(Collection entries)

<<<<

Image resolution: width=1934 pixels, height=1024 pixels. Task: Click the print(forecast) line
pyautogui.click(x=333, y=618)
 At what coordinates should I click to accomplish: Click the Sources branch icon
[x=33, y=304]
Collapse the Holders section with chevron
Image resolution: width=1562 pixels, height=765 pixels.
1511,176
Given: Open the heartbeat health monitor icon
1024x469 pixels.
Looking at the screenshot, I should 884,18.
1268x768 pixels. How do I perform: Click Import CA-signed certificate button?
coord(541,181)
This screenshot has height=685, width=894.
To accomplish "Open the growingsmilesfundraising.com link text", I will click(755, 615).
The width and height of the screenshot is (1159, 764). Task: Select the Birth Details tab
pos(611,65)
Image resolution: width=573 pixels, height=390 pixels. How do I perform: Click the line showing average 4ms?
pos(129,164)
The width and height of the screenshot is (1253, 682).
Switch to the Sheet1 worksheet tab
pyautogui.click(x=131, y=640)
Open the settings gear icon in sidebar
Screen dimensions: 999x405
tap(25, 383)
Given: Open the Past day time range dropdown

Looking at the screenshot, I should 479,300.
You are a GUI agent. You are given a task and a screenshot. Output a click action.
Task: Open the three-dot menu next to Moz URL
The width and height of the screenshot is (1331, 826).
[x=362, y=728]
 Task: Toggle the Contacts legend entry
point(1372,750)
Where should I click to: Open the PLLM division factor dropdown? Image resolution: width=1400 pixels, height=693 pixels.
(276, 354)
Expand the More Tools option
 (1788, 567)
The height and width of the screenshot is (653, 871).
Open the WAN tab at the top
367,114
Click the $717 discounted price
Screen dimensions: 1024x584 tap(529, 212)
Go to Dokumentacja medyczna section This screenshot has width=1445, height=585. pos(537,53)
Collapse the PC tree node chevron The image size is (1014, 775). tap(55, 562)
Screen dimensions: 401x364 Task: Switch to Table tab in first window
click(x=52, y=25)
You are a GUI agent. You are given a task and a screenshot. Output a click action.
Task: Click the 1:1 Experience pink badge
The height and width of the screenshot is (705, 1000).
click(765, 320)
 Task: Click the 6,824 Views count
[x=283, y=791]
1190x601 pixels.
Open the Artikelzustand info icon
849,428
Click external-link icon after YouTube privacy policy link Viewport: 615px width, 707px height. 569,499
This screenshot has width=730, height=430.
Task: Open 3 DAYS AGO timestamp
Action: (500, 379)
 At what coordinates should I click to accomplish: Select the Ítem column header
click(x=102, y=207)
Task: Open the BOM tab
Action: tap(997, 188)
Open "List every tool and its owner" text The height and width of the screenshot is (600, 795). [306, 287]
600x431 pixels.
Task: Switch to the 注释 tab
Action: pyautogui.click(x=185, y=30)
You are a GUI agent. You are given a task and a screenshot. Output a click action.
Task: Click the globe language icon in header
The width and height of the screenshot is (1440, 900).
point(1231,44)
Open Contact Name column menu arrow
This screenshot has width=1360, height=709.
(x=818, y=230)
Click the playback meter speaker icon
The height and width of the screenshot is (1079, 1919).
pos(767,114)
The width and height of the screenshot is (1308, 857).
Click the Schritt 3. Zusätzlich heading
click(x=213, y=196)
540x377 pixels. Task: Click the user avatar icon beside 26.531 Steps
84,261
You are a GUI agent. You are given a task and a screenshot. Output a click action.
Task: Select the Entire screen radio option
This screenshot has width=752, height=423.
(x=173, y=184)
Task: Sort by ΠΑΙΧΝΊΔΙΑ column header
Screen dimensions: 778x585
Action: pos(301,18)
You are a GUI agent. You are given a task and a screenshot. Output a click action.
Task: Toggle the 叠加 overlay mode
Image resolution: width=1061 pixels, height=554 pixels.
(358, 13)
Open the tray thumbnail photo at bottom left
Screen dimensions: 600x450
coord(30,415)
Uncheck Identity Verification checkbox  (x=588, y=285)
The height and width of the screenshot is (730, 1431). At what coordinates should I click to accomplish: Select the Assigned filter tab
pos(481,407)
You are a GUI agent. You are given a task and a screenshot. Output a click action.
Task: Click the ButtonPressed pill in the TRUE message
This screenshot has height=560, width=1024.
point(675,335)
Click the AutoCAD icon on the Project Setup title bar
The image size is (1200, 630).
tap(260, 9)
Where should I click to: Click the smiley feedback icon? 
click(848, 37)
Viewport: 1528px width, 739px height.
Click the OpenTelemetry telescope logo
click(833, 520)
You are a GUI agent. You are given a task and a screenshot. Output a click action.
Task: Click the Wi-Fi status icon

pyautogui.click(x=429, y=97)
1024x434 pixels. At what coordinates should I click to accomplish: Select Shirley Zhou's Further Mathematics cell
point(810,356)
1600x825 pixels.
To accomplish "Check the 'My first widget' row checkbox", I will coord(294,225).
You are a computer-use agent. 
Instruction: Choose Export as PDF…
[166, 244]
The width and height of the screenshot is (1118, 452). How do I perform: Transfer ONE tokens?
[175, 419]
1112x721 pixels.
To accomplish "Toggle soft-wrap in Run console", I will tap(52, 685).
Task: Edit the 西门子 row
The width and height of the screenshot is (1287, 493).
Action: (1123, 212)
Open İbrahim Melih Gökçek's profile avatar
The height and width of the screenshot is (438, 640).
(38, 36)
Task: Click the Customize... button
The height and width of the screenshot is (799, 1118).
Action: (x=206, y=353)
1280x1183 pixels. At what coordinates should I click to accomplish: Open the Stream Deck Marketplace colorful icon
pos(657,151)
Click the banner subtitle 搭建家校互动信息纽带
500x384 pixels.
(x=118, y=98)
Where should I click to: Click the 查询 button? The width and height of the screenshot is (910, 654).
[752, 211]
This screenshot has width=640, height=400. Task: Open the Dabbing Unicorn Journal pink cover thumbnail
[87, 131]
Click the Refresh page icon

>>>>

**Task description**
From the first line to the last, return the data exactly as written.

**Solution**
Image resolution: width=1934 pixels, height=1024 pixels. Task: Click the print(forecast) line
pyautogui.click(x=333, y=618)
 At what coordinates should I click to accomplish: Click the Sources branch icon
[x=33, y=304]
Collapse the Holders section with chevron
Image resolution: width=1562 pixels, height=765 pixels.
1511,176
Given: Open the heartbeat health monitor icon
1024x469 pixels.
Looking at the screenshot, I should 884,18.
1268x768 pixels. How do I perform: Click Import CA-signed certificate button?
coord(541,181)
This screenshot has height=685, width=894.
To accomplish "Open the growingsmilesfundraising.com link text", I will click(755, 615).
The width and height of the screenshot is (1159, 764). Task: Select the Birth Details tab
pos(611,65)
Image resolution: width=573 pixels, height=390 pixels. How do I perform: Click the line showing average 4ms?
pos(129,164)
The width and height of the screenshot is (1253, 682).
Switch to the Sheet1 worksheet tab
pyautogui.click(x=131, y=640)
Open the settings gear icon in sidebar
Screen dimensions: 999x405
tap(25, 383)
Given: Open the Past day time range dropdown

Looking at the screenshot, I should 479,300.
You are a GUI agent. You are given a task and a screenshot. Output a click action.
Task: Open the three-dot menu next to Moz URL
The width and height of the screenshot is (1331, 826).
[x=362, y=728]
 Task: Toggle the Contacts legend entry
point(1372,750)
Where should I click to: Open the PLLM division factor dropdown? Image resolution: width=1400 pixels, height=693 pixels.
(276, 354)
Expand the More Tools option
 (1788, 567)
The height and width of the screenshot is (653, 871).
Open the WAN tab at the top
367,114
Click the $717 discounted price
Screen dimensions: 1024x584 tap(529, 212)
Go to Dokumentacja medyczna section This screenshot has width=1445, height=585. pos(537,53)
Collapse the PC tree node chevron The image size is (1014, 775). tap(55, 562)
Screen dimensions: 401x364 Task: Switch to Table tab in first window
click(x=52, y=25)
You are a GUI agent. You are given a task and a screenshot. Output a click action.
Task: Click the 1:1 Experience pink badge
The height and width of the screenshot is (705, 1000).
click(765, 320)
 Task: Click the 6,824 Views count
[x=283, y=791]
1190x601 pixels.
Open the Artikelzustand info icon
849,428
Click external-link icon after YouTube privacy policy link Viewport: 615px width, 707px height. 569,499
This screenshot has width=730, height=430.
Task: Open 3 DAYS AGO timestamp
Action: (500, 379)
 At what coordinates should I click to accomplish: Select the Ítem column header
click(x=102, y=207)
Task: Open the BOM tab
Action: tap(997, 188)
Open "List every tool and its owner" text The height and width of the screenshot is (600, 795). [306, 287]
600x431 pixels.
Task: Switch to the 注释 tab
Action: pyautogui.click(x=185, y=30)
You are a GUI agent. You are given a task and a screenshot. Output a click action.
Task: Click the globe language icon in header
The width and height of the screenshot is (1440, 900).
point(1231,44)
Open Contact Name column menu arrow
This screenshot has width=1360, height=709.
(x=818, y=230)
Click the playback meter speaker icon
The height and width of the screenshot is (1079, 1919).
pos(767,114)
The width and height of the screenshot is (1308, 857).
Click the Schritt 3. Zusätzlich heading
click(x=213, y=196)
540x377 pixels. Task: Click the user avatar icon beside 26.531 Steps
84,261
You are a GUI agent. You are given a task and a screenshot. Output a click action.
Task: Select the Entire screen radio option
This screenshot has width=752, height=423.
(x=173, y=184)
Task: Sort by ΠΑΙΧΝΊΔΙΑ column header
Screen dimensions: 778x585
Action: pos(301,18)
You are a GUI agent. You are given a task and a screenshot. Output a click action.
Task: Toggle the 叠加 overlay mode
Image resolution: width=1061 pixels, height=554 pixels.
(358, 13)
Open the tray thumbnail photo at bottom left
Screen dimensions: 600x450
coord(30,415)
Uncheck Identity Verification checkbox  (x=588, y=285)
The height and width of the screenshot is (730, 1431). At what coordinates should I click to accomplish: Select the Assigned filter tab
pos(481,407)
You are a GUI agent. You are given a task and a screenshot. Output a click action.
Task: Click the ButtonPressed pill in the TRUE message
This screenshot has height=560, width=1024.
point(675,335)
Click the AutoCAD icon on the Project Setup title bar
The image size is (1200, 630).
tap(260, 9)
Where should I click to: Click the smiley feedback icon? 
click(848, 37)
Viewport: 1528px width, 739px height.
Click the OpenTelemetry telescope logo
click(833, 520)
You are a GUI agent. You are given a task and a screenshot. Output a click action.
Task: Click the Wi-Fi status icon

pyautogui.click(x=429, y=97)
1024x434 pixels. At what coordinates should I click to accomplish: Select Shirley Zhou's Further Mathematics cell
point(810,356)
1600x825 pixels.
To accomplish "Check the 'My first widget' row checkbox", I will coord(294,225).
You are a computer-use agent. 
Instruction: Choose Export as PDF…
[166, 244]
The width and height of the screenshot is (1118, 452). How do I perform: Transfer ONE tokens?
[175, 419]
1112x721 pixels.
To accomplish "Toggle soft-wrap in Run console", I will tap(52, 685).
Task: Edit the 西门子 row
The width and height of the screenshot is (1287, 493).
Action: (1123, 212)
Open İbrahim Melih Gökçek's profile avatar
The height and width of the screenshot is (438, 640).
(38, 36)
Task: Click the Customize... button
The height and width of the screenshot is (799, 1118).
Action: (x=206, y=353)
1280x1183 pixels. At what coordinates should I click to accomplish: Open the Stream Deck Marketplace colorful icon
pos(657,151)
Click the banner subtitle 搭建家校互动信息纽带
500x384 pixels.
(x=118, y=98)
Where should I click to: Click the 查询 button? The width and height of the screenshot is (910, 654).
[752, 211]
This screenshot has width=640, height=400. Task: Open the Dabbing Unicorn Journal pink cover thumbnail
[87, 131]
Click the Refresh page icon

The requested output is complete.